Im eigenen Land startete die ungarische Regierung indes eine Kampagne gegen das EU-Parlament. Auf ihrer Facebook-Seite veröffentlichte sie ein knapp halbminütiges Video mit dem Titel „Geben wir der Erpressung nicht nach!“ In dem mit dramatischer Musik untermalten Clip sagt ein Sprecher: „Die einwanderungsfreundliche Mehrheit im Europaparlament will uns zum Schweigen bringen, weil wir unsere Heimat und Europa mit einem Grenzzaun schützen.“

Das Video ist offenbar nur Teil einer breiter angelegten Kampagne zur Darstellung der Position der Regierung von Ministerpräsident Viktor Orban. Ähnliche Clips und Tonbeiträge würden in den kommenden Tagen als Anzeigen in Fernsehen, Radio und Onlinemedien geschaltet, berichtete die regierungsnahe Tageszeitung „Magyar Idök“.

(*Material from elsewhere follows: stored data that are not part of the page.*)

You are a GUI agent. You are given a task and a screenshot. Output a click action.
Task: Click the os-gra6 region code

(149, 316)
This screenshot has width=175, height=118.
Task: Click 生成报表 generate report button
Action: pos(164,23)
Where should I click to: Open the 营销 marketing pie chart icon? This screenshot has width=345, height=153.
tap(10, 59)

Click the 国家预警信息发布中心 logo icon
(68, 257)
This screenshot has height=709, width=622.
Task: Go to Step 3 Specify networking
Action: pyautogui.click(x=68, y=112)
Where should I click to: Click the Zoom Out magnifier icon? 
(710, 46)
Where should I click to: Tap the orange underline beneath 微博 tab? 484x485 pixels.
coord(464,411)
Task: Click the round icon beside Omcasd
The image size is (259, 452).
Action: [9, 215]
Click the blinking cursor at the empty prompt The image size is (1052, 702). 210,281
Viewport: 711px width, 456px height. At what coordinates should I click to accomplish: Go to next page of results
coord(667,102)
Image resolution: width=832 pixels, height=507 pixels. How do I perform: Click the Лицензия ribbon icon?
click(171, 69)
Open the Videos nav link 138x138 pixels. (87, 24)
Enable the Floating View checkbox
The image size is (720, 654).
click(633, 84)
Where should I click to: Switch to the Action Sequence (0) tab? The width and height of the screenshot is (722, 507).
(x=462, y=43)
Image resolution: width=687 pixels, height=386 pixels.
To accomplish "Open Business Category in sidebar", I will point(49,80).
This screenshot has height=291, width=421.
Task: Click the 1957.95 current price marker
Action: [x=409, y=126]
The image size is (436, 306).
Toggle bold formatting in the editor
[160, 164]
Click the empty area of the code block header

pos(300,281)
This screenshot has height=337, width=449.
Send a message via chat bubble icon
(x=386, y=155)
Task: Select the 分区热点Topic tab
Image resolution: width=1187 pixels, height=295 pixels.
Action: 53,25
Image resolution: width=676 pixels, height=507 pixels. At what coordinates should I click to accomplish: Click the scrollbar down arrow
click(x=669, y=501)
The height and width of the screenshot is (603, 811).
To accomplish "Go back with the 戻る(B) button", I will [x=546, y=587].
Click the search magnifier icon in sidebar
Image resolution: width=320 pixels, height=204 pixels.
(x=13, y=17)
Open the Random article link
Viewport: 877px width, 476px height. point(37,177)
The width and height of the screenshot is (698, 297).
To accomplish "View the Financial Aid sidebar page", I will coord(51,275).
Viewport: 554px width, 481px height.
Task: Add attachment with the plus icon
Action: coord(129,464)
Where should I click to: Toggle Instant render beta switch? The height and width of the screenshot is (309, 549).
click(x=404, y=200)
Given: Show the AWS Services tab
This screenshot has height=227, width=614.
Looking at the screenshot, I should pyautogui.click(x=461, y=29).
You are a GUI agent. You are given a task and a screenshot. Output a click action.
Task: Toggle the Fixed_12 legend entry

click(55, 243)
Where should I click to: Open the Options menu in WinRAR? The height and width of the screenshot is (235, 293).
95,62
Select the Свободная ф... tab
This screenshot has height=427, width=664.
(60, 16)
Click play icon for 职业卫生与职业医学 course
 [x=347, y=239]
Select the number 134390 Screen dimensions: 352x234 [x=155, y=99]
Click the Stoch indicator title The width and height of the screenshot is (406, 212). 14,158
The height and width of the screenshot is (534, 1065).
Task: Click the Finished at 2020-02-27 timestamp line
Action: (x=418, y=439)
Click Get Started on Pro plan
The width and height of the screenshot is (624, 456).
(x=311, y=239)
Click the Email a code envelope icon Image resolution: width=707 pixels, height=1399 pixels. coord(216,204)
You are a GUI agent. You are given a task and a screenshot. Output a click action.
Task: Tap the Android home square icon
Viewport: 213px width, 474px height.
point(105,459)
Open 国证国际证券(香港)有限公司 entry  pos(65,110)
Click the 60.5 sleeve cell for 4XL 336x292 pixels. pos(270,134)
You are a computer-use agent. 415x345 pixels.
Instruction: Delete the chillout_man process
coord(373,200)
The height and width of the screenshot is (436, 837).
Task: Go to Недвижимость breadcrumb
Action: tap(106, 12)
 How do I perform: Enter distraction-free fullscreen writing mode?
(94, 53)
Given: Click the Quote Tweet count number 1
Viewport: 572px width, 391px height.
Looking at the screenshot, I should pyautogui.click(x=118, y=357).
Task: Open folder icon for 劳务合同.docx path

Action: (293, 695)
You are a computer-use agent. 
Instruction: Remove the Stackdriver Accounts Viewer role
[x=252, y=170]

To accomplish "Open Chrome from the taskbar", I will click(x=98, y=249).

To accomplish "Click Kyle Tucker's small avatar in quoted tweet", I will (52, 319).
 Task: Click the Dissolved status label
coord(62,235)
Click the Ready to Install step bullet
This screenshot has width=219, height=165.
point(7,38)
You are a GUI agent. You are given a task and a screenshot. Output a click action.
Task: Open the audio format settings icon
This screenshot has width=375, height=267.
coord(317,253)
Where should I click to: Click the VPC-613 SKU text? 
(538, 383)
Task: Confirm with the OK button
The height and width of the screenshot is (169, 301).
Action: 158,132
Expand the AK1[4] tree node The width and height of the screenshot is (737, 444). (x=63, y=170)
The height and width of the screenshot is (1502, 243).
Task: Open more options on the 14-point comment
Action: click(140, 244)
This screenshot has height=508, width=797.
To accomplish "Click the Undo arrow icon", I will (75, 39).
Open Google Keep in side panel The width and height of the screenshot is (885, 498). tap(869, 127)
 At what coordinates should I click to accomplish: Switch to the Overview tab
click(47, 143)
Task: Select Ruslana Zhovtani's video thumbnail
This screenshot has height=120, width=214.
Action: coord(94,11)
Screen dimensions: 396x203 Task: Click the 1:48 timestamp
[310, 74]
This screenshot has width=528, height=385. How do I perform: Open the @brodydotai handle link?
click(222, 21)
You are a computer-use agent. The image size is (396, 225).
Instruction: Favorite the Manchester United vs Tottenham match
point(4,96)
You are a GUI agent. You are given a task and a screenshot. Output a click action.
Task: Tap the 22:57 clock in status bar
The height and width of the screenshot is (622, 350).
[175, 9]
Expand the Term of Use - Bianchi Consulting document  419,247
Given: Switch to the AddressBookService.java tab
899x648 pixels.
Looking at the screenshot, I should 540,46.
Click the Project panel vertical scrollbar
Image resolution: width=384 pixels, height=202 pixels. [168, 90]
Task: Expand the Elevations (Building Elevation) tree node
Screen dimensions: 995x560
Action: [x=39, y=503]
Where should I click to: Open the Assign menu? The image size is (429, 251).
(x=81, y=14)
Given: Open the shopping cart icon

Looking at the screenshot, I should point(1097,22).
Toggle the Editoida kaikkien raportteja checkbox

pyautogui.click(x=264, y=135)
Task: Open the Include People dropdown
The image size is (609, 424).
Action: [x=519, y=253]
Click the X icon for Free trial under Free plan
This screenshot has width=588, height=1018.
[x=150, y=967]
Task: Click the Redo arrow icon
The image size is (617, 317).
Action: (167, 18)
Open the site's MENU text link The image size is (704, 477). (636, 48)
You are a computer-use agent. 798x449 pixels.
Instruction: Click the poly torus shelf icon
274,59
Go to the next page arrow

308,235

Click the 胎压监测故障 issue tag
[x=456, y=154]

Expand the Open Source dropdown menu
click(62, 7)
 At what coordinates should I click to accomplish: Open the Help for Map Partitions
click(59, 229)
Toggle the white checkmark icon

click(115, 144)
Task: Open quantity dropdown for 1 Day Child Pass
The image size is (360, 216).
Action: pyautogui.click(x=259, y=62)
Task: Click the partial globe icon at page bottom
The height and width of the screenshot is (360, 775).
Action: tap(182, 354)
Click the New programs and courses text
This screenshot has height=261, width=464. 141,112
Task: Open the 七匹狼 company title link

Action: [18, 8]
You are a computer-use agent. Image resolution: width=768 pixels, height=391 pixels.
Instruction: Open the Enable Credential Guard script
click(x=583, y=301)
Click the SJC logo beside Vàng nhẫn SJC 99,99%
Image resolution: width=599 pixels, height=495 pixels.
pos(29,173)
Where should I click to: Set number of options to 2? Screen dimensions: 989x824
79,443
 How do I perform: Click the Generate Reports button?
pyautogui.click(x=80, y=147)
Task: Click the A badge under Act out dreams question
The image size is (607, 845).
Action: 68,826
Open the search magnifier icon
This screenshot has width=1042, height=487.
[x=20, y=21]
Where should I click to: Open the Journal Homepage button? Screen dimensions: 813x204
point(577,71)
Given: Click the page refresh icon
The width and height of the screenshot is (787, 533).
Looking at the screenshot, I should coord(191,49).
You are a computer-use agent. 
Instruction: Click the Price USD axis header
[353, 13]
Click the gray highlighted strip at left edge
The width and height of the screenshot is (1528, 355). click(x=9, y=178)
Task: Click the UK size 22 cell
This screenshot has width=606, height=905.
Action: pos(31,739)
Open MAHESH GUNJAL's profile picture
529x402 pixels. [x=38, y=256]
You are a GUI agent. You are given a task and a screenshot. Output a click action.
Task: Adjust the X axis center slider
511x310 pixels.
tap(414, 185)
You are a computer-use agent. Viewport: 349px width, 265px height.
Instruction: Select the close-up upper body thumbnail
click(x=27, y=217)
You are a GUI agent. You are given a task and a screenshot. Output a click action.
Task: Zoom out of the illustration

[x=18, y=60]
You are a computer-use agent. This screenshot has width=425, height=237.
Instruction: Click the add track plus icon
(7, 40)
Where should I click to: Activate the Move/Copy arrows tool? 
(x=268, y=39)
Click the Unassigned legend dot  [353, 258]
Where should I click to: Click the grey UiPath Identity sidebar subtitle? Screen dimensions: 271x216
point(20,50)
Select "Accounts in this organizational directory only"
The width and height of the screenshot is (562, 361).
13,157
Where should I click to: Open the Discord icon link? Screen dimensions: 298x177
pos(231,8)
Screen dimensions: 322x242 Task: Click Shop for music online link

Die rechtsnationale Regierung Ungarns hat der UNO indes vorgeworfen, „skandalöse und inakzeptable Lügen“ über die Flüchtlingspolitik des Landes zu verbreiten. „Ungarn wird nie ein Einwanderungsland sein“, sagte Außenminister Peter Szijjarto vor dem UNO-Menschenrechtsausschuss in Genf. „Wir werden immer die Sicherheit des ungarischen Volkes verteidigen.“ Kein einziger „illegaler Migrant“ werde ungarischen Boden betreten.